Supplied material —
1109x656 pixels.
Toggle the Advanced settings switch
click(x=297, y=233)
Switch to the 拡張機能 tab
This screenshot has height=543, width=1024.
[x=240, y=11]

Assignment — Copy out the records above exactly.

Task output —
1109x656 pixels.
Toggle the Advanced settings switch
click(x=297, y=233)
Switch to the 拡張機能 tab
This screenshot has height=543, width=1024.
[x=240, y=11]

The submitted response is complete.